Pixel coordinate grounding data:
▬▬▬▬▬▬▬▬▬▬

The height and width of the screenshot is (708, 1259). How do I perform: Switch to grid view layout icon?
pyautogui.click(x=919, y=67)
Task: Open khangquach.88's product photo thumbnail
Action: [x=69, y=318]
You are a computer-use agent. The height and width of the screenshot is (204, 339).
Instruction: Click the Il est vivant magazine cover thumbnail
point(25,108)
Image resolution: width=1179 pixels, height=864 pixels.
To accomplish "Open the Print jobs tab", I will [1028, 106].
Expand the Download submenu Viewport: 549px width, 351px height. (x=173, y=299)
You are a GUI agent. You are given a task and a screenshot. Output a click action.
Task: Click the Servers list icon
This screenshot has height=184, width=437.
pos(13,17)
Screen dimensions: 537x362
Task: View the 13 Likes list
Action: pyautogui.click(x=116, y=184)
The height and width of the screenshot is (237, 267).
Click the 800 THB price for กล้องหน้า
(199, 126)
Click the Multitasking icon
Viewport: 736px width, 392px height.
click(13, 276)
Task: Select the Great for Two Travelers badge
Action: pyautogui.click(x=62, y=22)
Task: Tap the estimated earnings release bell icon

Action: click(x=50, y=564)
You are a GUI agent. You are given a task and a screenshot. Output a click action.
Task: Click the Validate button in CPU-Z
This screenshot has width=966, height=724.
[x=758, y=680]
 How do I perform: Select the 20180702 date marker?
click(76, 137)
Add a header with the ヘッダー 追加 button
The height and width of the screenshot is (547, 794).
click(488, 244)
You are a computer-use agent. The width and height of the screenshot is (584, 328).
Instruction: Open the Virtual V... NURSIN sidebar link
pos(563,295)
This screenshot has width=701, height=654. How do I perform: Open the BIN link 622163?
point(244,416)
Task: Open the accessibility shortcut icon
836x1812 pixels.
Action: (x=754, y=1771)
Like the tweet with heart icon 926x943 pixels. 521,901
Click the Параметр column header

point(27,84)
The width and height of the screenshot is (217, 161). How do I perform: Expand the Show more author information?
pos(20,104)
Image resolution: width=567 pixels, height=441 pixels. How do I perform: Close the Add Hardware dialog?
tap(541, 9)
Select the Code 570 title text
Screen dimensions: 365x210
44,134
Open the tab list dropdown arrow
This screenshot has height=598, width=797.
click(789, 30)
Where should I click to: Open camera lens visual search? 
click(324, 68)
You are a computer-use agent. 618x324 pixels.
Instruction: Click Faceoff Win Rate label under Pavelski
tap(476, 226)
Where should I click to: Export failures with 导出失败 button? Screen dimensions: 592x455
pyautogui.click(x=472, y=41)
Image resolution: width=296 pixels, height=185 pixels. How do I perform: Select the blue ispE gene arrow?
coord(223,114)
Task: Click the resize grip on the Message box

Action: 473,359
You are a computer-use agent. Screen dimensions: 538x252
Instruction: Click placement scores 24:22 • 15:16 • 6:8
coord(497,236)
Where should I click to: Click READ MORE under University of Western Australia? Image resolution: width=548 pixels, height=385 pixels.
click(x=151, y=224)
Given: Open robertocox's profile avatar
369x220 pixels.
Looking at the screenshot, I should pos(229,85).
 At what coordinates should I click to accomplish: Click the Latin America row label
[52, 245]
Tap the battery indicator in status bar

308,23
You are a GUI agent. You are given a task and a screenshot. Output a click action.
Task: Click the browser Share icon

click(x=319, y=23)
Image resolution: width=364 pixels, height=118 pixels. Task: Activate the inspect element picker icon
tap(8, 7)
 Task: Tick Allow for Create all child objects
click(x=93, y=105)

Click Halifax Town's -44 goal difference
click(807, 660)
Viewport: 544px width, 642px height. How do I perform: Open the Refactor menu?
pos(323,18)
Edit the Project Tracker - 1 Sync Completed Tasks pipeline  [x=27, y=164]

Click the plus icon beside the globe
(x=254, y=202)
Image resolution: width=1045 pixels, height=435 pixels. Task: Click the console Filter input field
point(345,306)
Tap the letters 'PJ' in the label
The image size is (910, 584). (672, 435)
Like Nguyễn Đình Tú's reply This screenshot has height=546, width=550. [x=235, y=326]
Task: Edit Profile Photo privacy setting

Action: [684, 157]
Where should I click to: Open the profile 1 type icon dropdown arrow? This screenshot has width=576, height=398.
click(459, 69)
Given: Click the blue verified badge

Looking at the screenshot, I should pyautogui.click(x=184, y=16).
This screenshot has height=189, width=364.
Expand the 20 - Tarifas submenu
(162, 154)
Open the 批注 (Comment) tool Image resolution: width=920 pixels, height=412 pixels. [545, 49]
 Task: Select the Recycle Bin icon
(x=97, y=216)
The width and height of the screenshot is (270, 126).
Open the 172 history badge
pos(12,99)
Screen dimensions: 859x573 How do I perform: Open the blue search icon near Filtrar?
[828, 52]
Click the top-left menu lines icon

▬▬▬▬▬▬▬▬▬▬

How to complete this task:
Output every record verbatim.

Answer below:
The height and width of the screenshot is (708, 1259). How do I perform: Switch to grid view layout icon?
pyautogui.click(x=919, y=67)
Task: Open khangquach.88's product photo thumbnail
Action: [x=69, y=318]
You are a computer-use agent. The height and width of the screenshot is (204, 339).
Instruction: Click the Il est vivant magazine cover thumbnail
point(25,108)
Image resolution: width=1179 pixels, height=864 pixels.
To accomplish "Open the Print jobs tab", I will [1028, 106].
Expand the Download submenu Viewport: 549px width, 351px height. (x=173, y=299)
You are a GUI agent. You are given a task and a screenshot. Output a click action.
Task: Click the Servers list icon
This screenshot has height=184, width=437.
pos(13,17)
Screen dimensions: 537x362
Task: View the 13 Likes list
Action: pyautogui.click(x=116, y=184)
The height and width of the screenshot is (237, 267).
Click the 800 THB price for กล้องหน้า
(199, 126)
Click the Multitasking icon
Viewport: 736px width, 392px height.
click(13, 276)
Task: Select the Great for Two Travelers badge
Action: pyautogui.click(x=62, y=22)
Task: Tap the estimated earnings release bell icon

Action: click(x=50, y=564)
You are a GUI agent. You are given a task and a screenshot. Output a click action.
Task: Click the Validate button in CPU-Z
This screenshot has width=966, height=724.
[x=758, y=680]
 How do I perform: Select the 20180702 date marker?
click(76, 137)
Add a header with the ヘッダー 追加 button
The height and width of the screenshot is (547, 794).
click(488, 244)
You are a computer-use agent. The width and height of the screenshot is (584, 328).
Instruction: Open the Virtual V... NURSIN sidebar link
pos(563,295)
This screenshot has width=701, height=654. How do I perform: Open the BIN link 622163?
point(244,416)
Task: Open the accessibility shortcut icon
836x1812 pixels.
Action: (x=754, y=1771)
Like the tweet with heart icon 926x943 pixels. 521,901
Click the Параметр column header

point(27,84)
The width and height of the screenshot is (217, 161). How do I perform: Expand the Show more author information?
pos(20,104)
Image resolution: width=567 pixels, height=441 pixels. How do I perform: Close the Add Hardware dialog?
tap(541, 9)
Select the Code 570 title text
Screen dimensions: 365x210
44,134
Open the tab list dropdown arrow
This screenshot has height=598, width=797.
click(789, 30)
Where should I click to: Open camera lens visual search? 
click(324, 68)
You are a computer-use agent. 618x324 pixels.
Instruction: Click Faceoff Win Rate label under Pavelski
tap(476, 226)
Where should I click to: Export failures with 导出失败 button? Screen dimensions: 592x455
pyautogui.click(x=472, y=41)
Image resolution: width=296 pixels, height=185 pixels. How do I perform: Select the blue ispE gene arrow?
coord(223,114)
Task: Click the resize grip on the Message box

Action: 473,359
You are a computer-use agent. Screen dimensions: 538x252
Instruction: Click placement scores 24:22 • 15:16 • 6:8
coord(497,236)
Where should I click to: Click READ MORE under University of Western Australia? Image resolution: width=548 pixels, height=385 pixels.
click(x=151, y=224)
Given: Open robertocox's profile avatar
369x220 pixels.
Looking at the screenshot, I should pos(229,85).
 At what coordinates should I click to accomplish: Click the Latin America row label
[52, 245]
Tap the battery indicator in status bar

308,23
You are a GUI agent. You are given a task and a screenshot. Output a click action.
Task: Click the browser Share icon

click(x=319, y=23)
Image resolution: width=364 pixels, height=118 pixels. Task: Activate the inspect element picker icon
tap(8, 7)
 Task: Tick Allow for Create all child objects
click(x=93, y=105)

Click Halifax Town's -44 goal difference
click(807, 660)
Viewport: 544px width, 642px height. How do I perform: Open the Refactor menu?
pos(323,18)
Edit the Project Tracker - 1 Sync Completed Tasks pipeline  [x=27, y=164]

Click the plus icon beside the globe
(x=254, y=202)
Image resolution: width=1045 pixels, height=435 pixels. Task: Click the console Filter input field
point(345,306)
Tap the letters 'PJ' in the label
The image size is (910, 584). (672, 435)
Like Nguyễn Đình Tú's reply This screenshot has height=546, width=550. [x=235, y=326]
Task: Edit Profile Photo privacy setting

Action: [684, 157]
Where should I click to: Open the profile 1 type icon dropdown arrow? This screenshot has width=576, height=398.
click(459, 69)
Given: Click the blue verified badge

Looking at the screenshot, I should pyautogui.click(x=184, y=16).
This screenshot has height=189, width=364.
Expand the 20 - Tarifas submenu
(162, 154)
Open the 批注 (Comment) tool Image resolution: width=920 pixels, height=412 pixels. [545, 49]
 Task: Select the Recycle Bin icon
(x=97, y=216)
The width and height of the screenshot is (270, 126).
Open the 172 history badge
pos(12,99)
Screen dimensions: 859x573 How do I perform: Open the blue search icon near Filtrar?
[828, 52]
Click the top-left menu lines icon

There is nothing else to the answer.